11. The method of claim 8, wherein forming the one or more clusters comprises:
generating context trajectory data based on the user action data; and
forming, by the clustering machine-learning model, the one or more clusters from the context trajectory data.
12. The method of claim 8, wherein extracting the saliency map comprises:
training the convolutional neural network using the clusters;
extracting, by the convolutional neural network, one or more attention maps from the user action data; and
generating the saliency map based on the one or more attention maps.
13. The method of claim 8, wherein each cluster of the one or more clusters includes a user action of the user action data associated with a corresponding user type of the plurality of user types.
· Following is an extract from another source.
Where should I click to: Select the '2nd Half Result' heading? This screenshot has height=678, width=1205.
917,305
14. The method of claim 8, further comprising:
performing one or more operators for the convolutional neural network by an accelerator unit.
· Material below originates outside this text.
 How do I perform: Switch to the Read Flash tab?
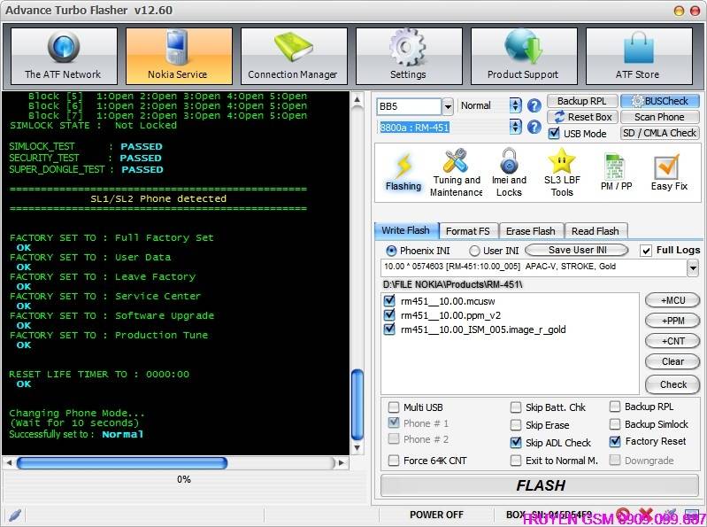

15. A processing system, comprising:
a processing unit including one or more processor cores configured to:
train a multimodal large language model (MLLM) such that the MLLM is configured to receive a frame and a plurality of user types as inputs and generate user action data indicating one or more actions for each user type of the plurality of user types as an output;
form one or more clusters from the user action data;
train a convolutional neural network using the one or more clusters such that the convolutional neural network is configured to receive the user action data as an input and generate data indicating a region of interest in the frame as an output; and
generate a saliency map for the frame based on the data indicating the region of interest in the frame.
16. The processing system of claim 15, wherein the one or more processor cores are configured to:
train, using context data associated with the frame, the MLLM.
17. The processing system of claim 16, further comprising:
a sensor configured to generate one or more sensor measurements, wherein the one or more processor cores are configured to train the MLLM such that the MLLM is further configured to receive the one or more sensor measurements as an input.
18. The processing system of claim 15, wherein the one or more processor cores are configured to:
generate context trajectory data based on the user action data; and
form, by a clustering machine-learning model, the clusters from the context trajectory data.
19. The processing system of claim 15, wherein each cluster of the one or more clusters includes a user action of the user action data associated with a corresponding user type of the plurality of user types.
20. The processing system of claim 15, further comprising:
an accelerator unit including one or more compute units configured to perform one or more operators for the convolutional neural network.